— BEGIN Recorded information —

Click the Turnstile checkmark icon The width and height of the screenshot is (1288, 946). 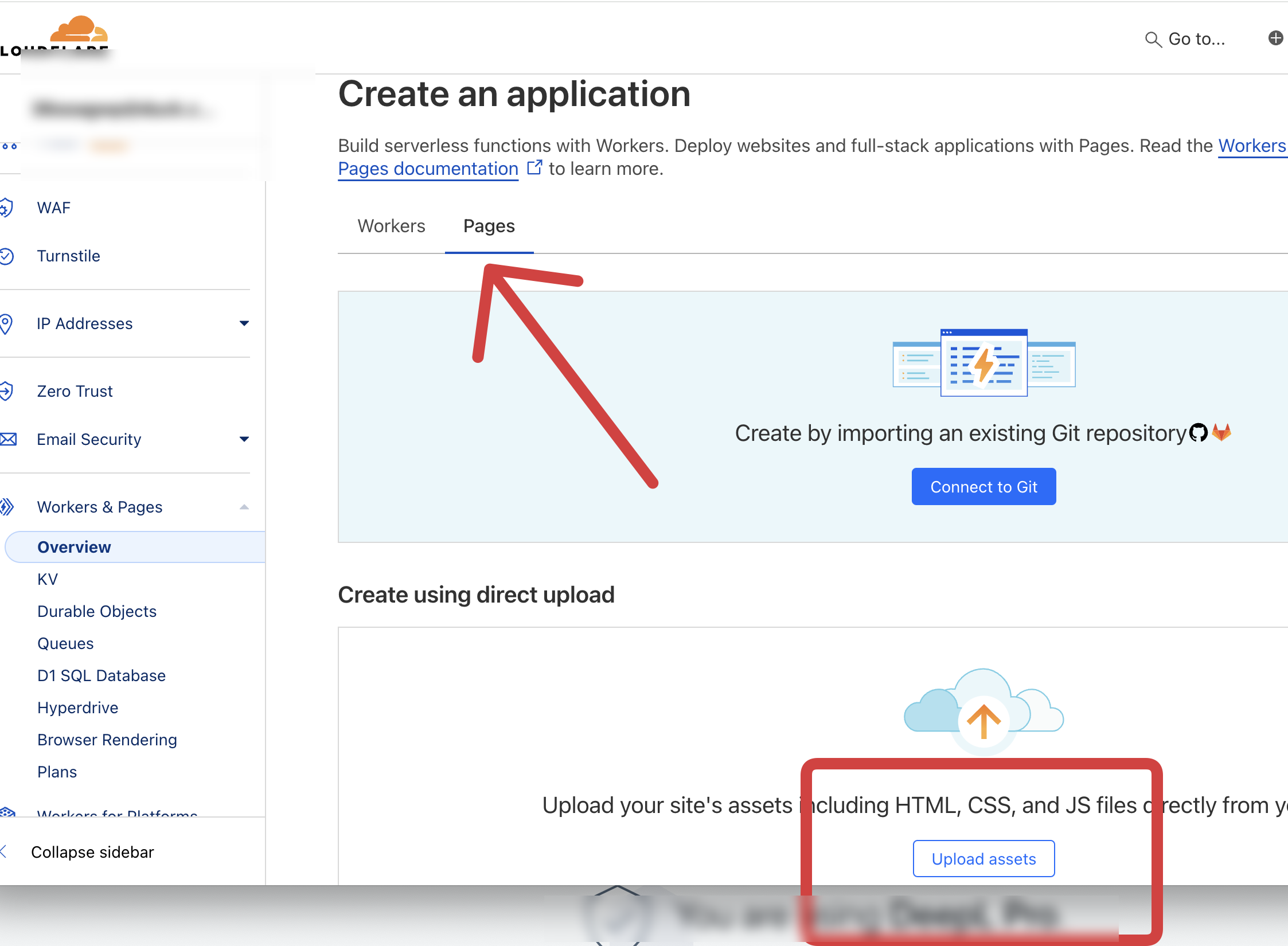(7, 256)
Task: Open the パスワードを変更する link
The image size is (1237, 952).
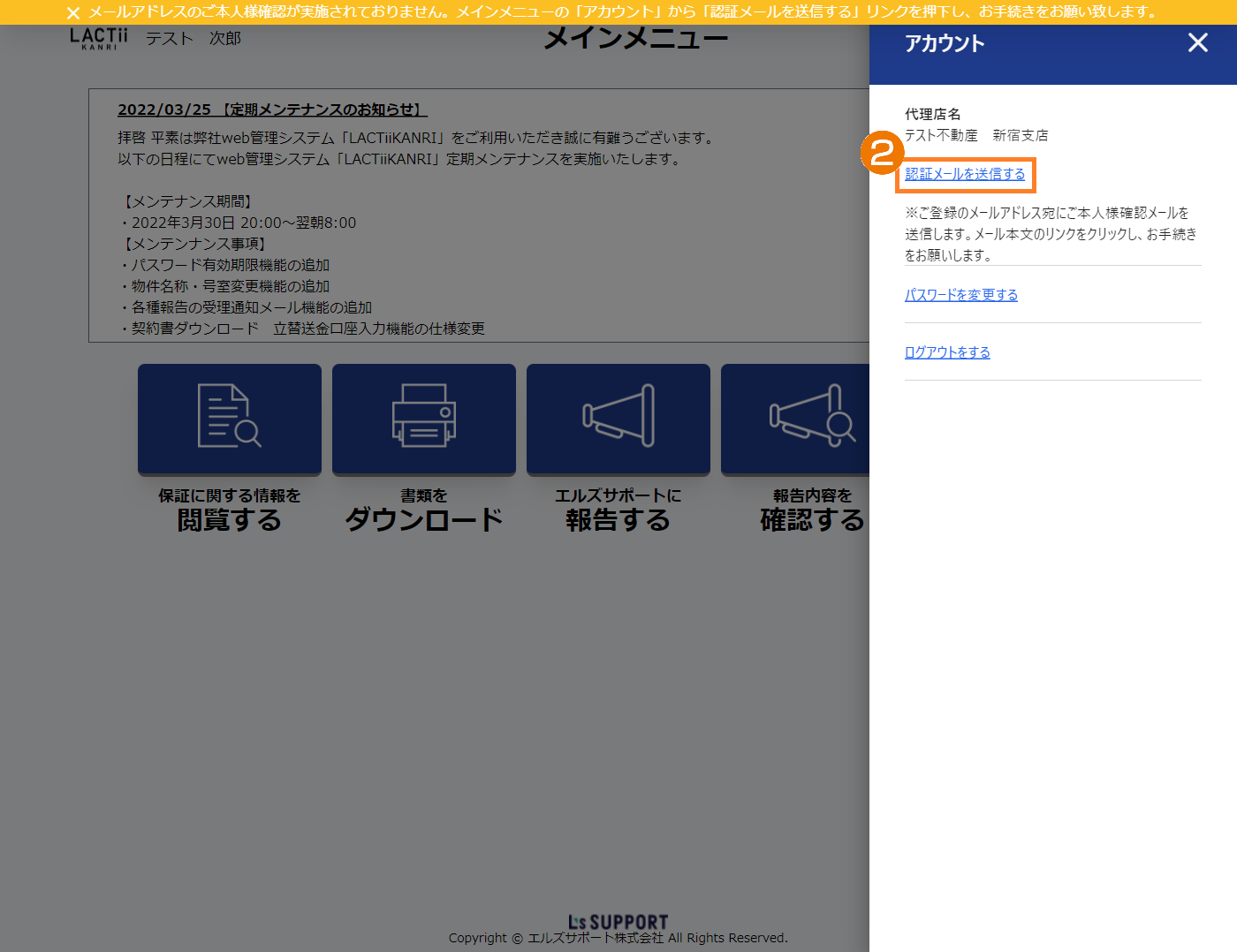Action: pos(960,295)
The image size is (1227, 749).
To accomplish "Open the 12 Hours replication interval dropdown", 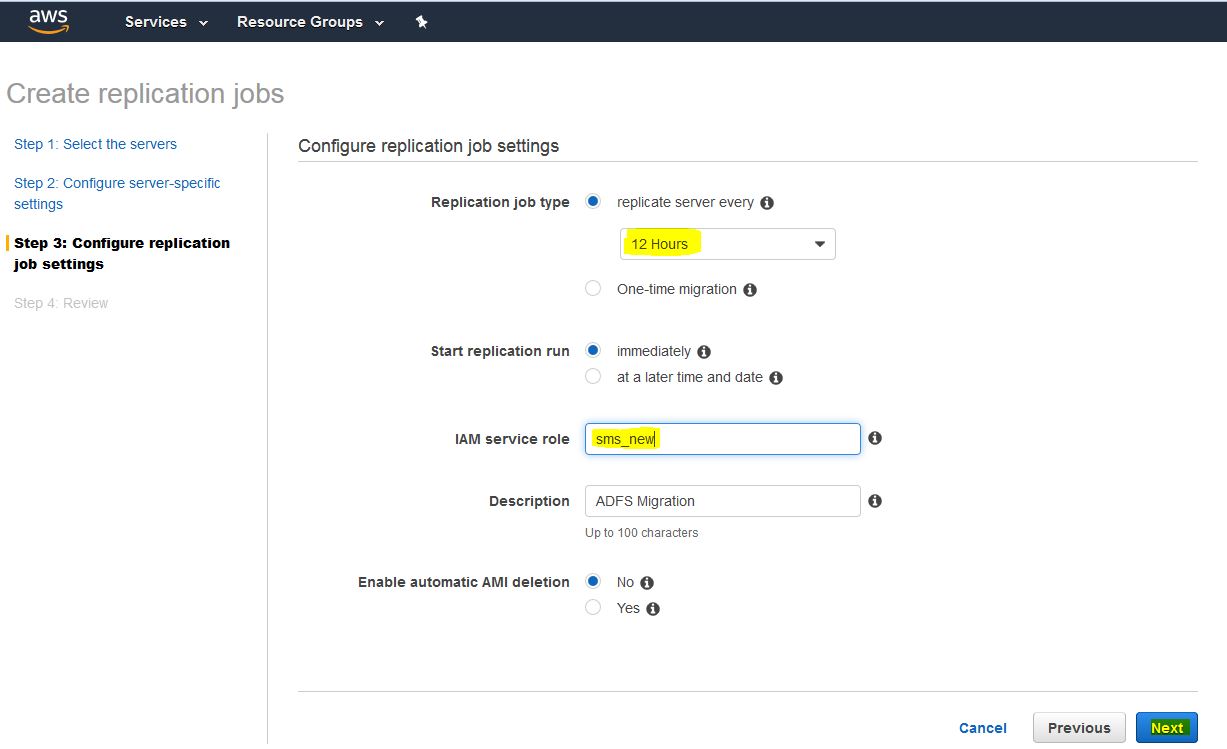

— END Recorded information —

How many lines of the records contain the string "size"? Reply with the number alone.

● Solution for this problem
2